■ Challenge ■
Can you render the listing below as a numbered list, starting with the line that contains "Select the Miesiąc wolności badge card" and going through the end of the listing, with blank lines dropped? Leave the pictures out of your answer.

(Word and element pointing entries)
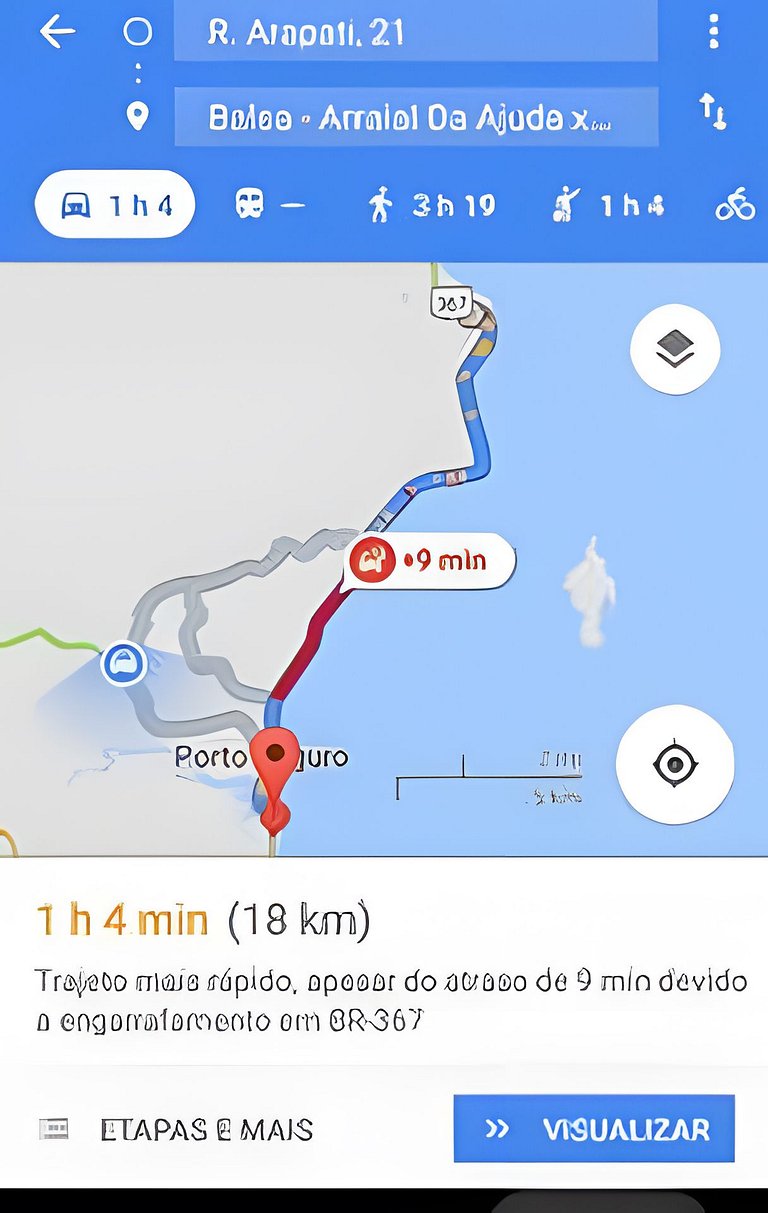Swap origin and destination
768x1213 pixels.
712,111
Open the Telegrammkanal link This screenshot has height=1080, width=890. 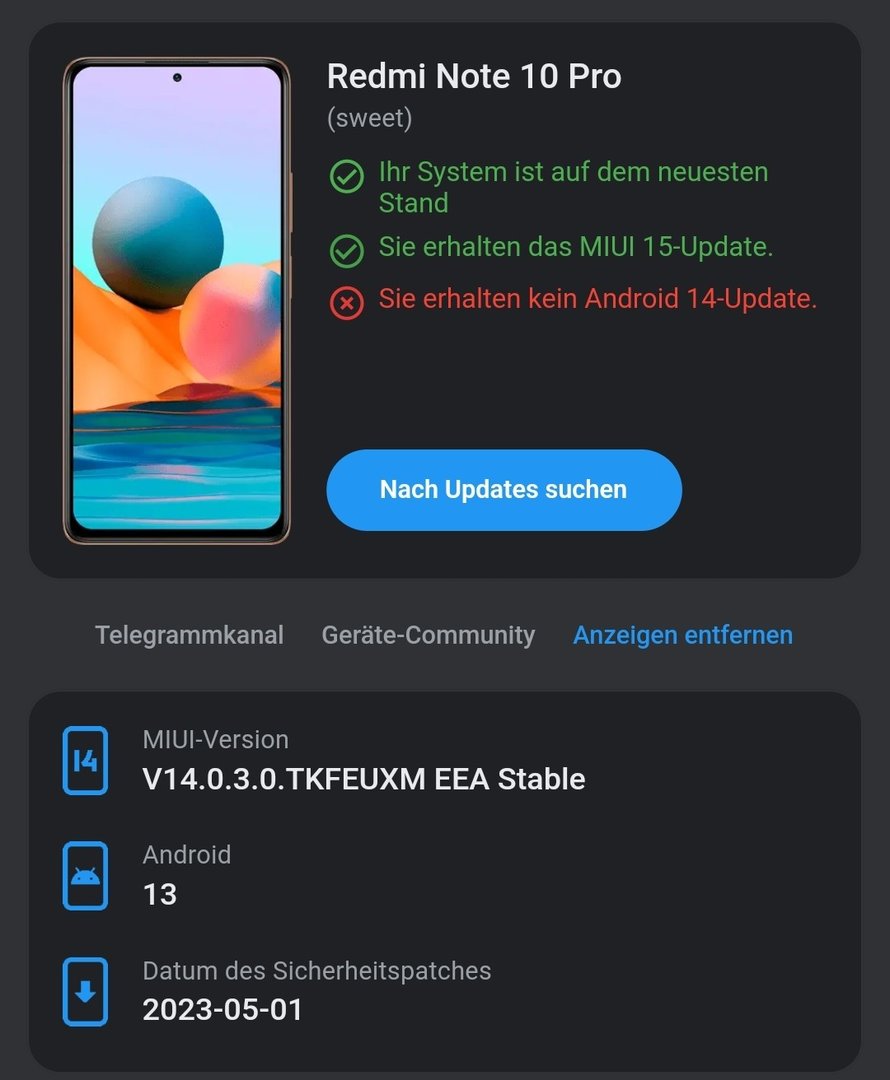(189, 635)
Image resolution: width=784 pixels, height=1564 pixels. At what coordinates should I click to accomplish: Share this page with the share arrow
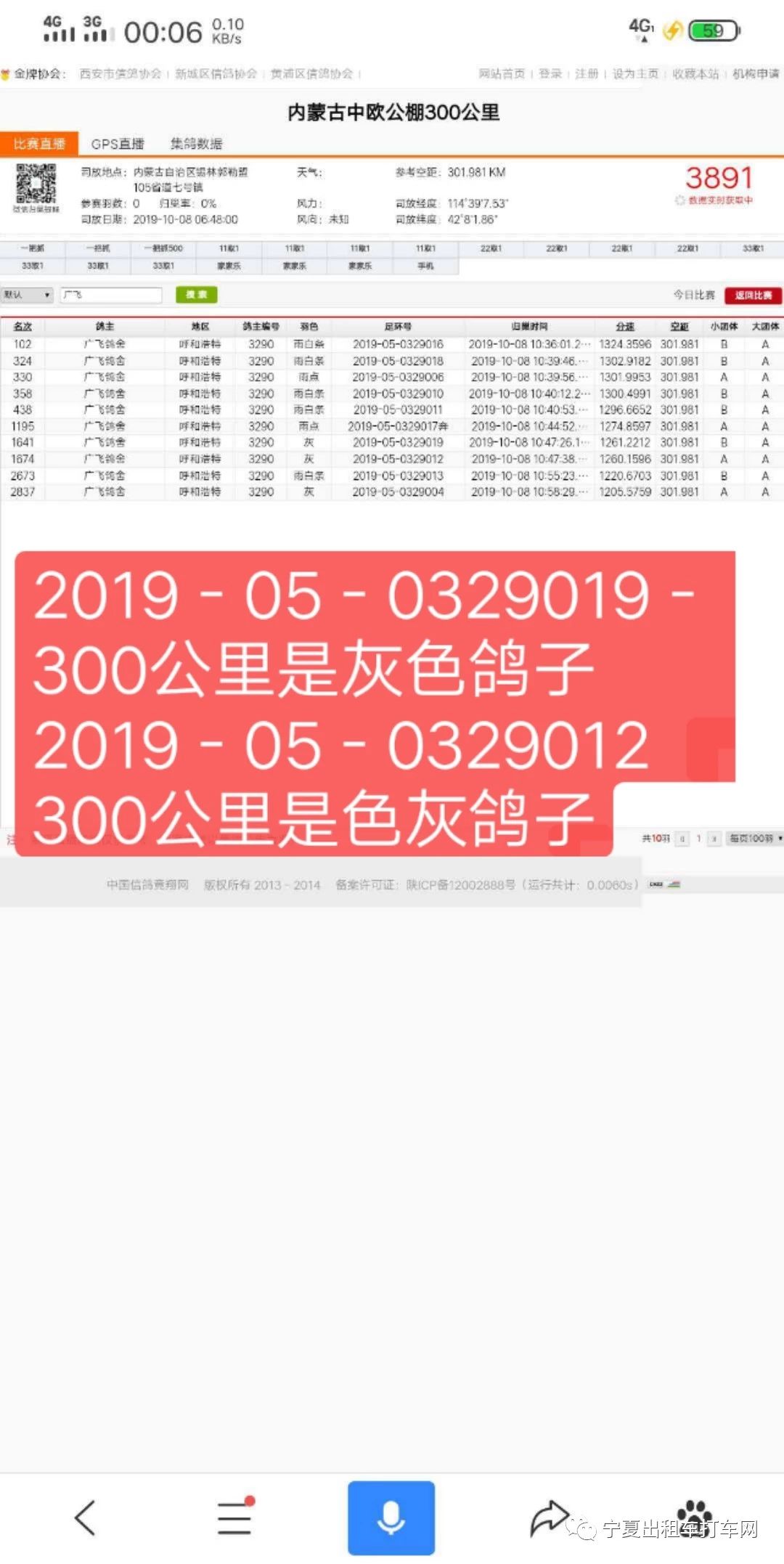point(549,1518)
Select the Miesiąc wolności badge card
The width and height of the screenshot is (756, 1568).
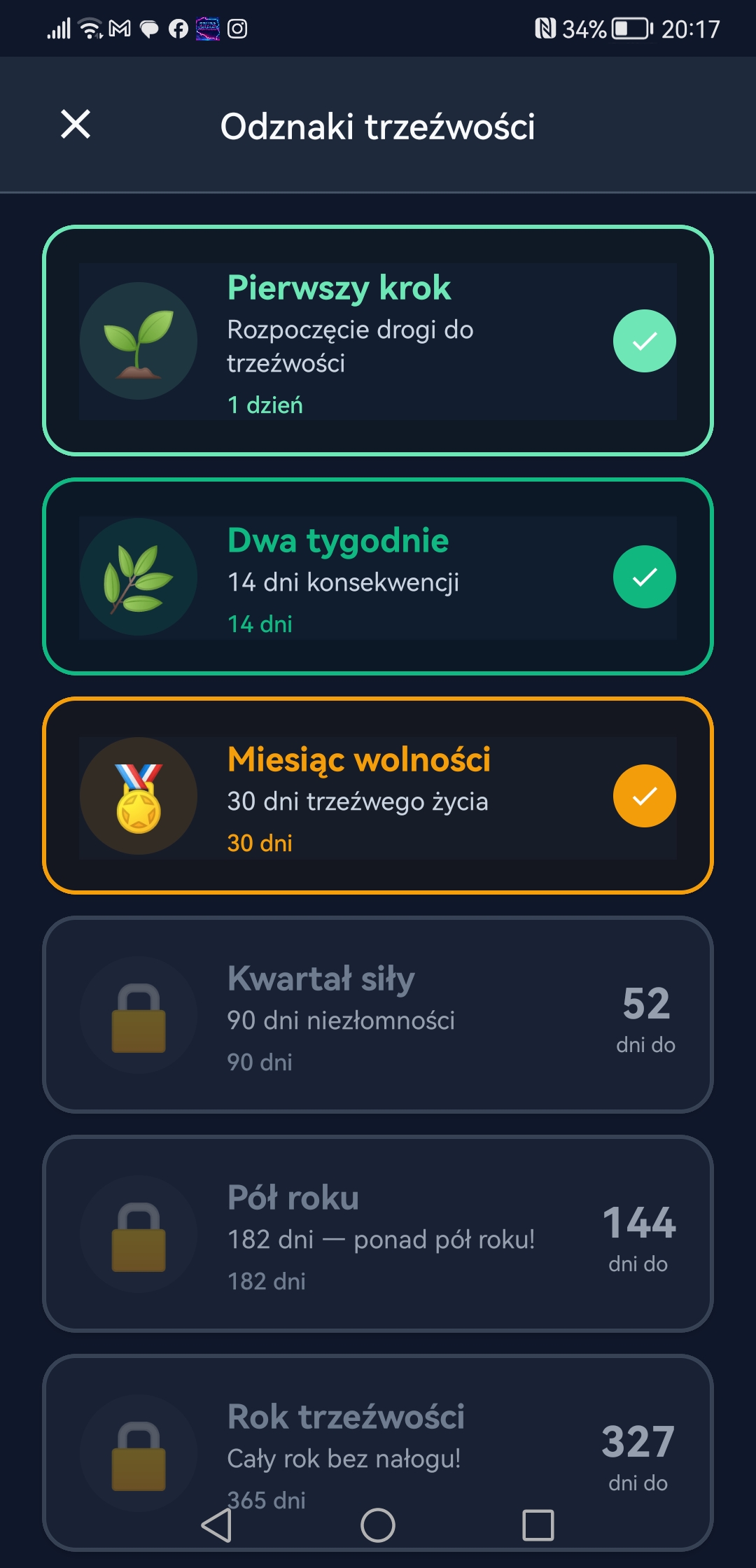tap(378, 796)
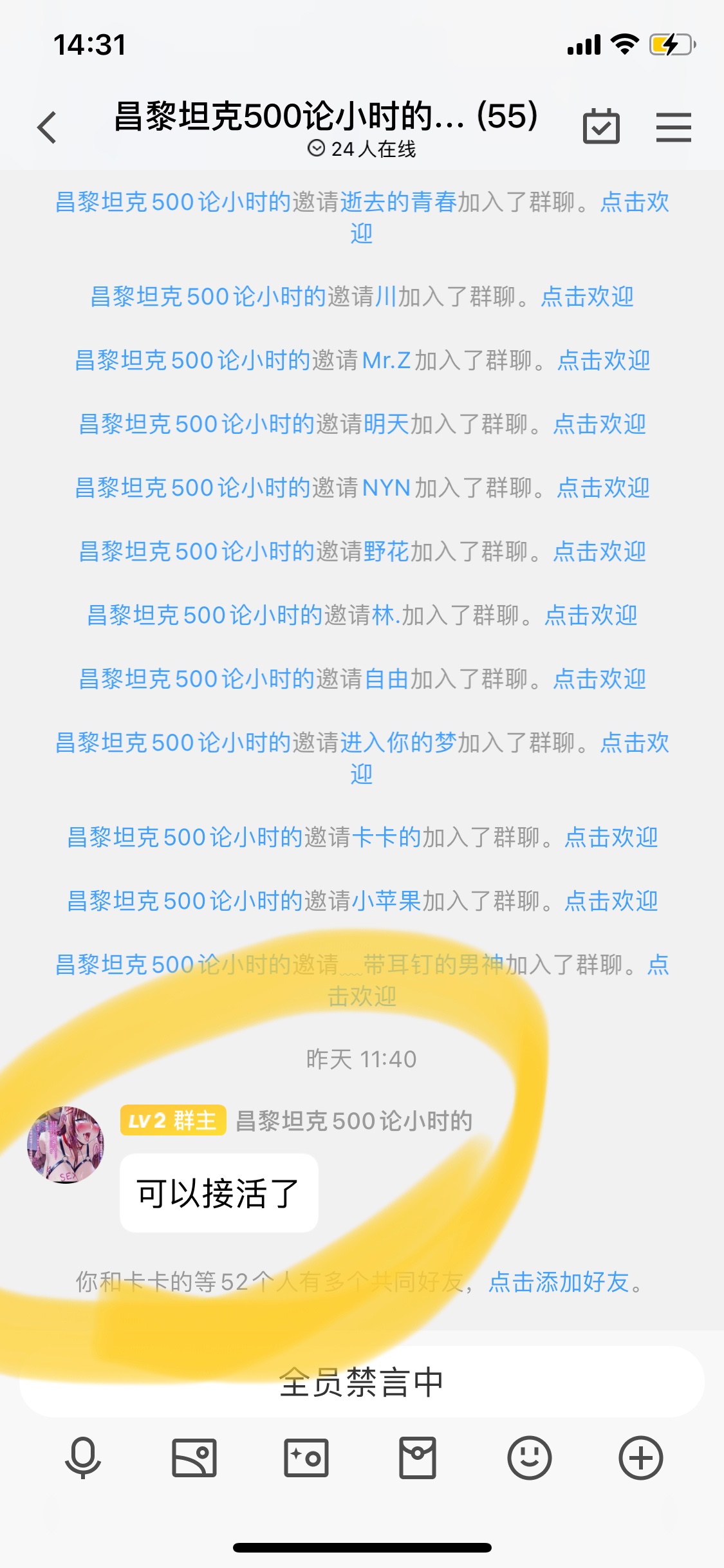Image resolution: width=724 pixels, height=1568 pixels.
Task: Tap 点击欢迎 next to 明天
Action: point(599,424)
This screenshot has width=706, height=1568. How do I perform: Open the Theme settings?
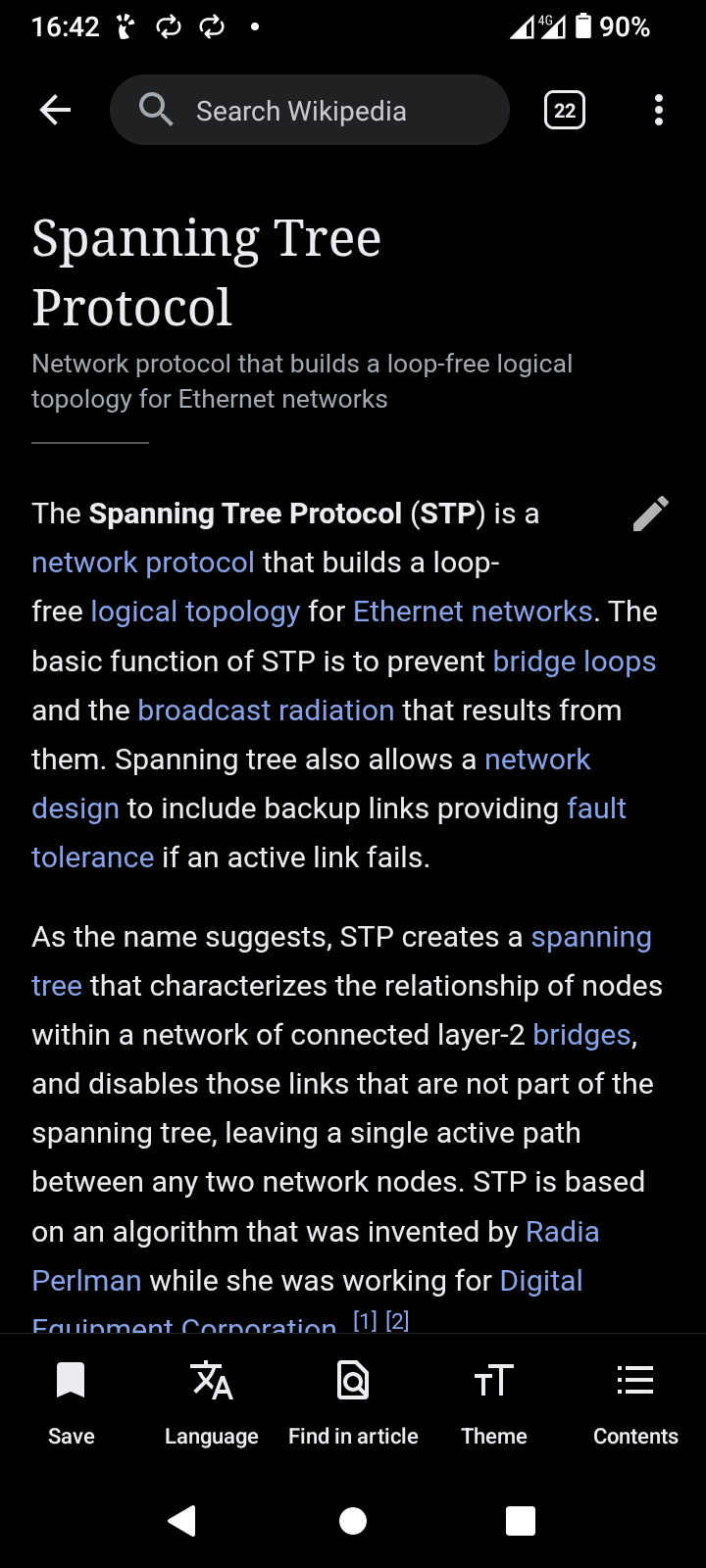click(x=494, y=1401)
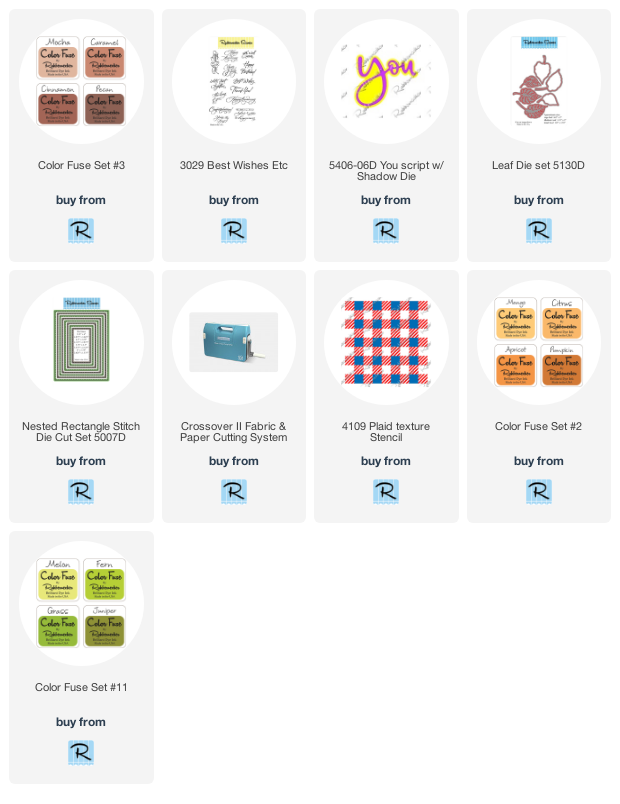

■ Task output ■
1. Select the Miesiąc wolności badge card
2. The width and height of the screenshot is (756, 1568).
3. tap(378, 796)
4. Image resolution: width=724 pixels, height=1568 pixels.
5. Task: Tap 点击欢迎 next to 明天
6. Action: point(599,424)
7. This screenshot has width=706, height=1568. How do I perform: Open the Theme settings?
8. click(x=494, y=1401)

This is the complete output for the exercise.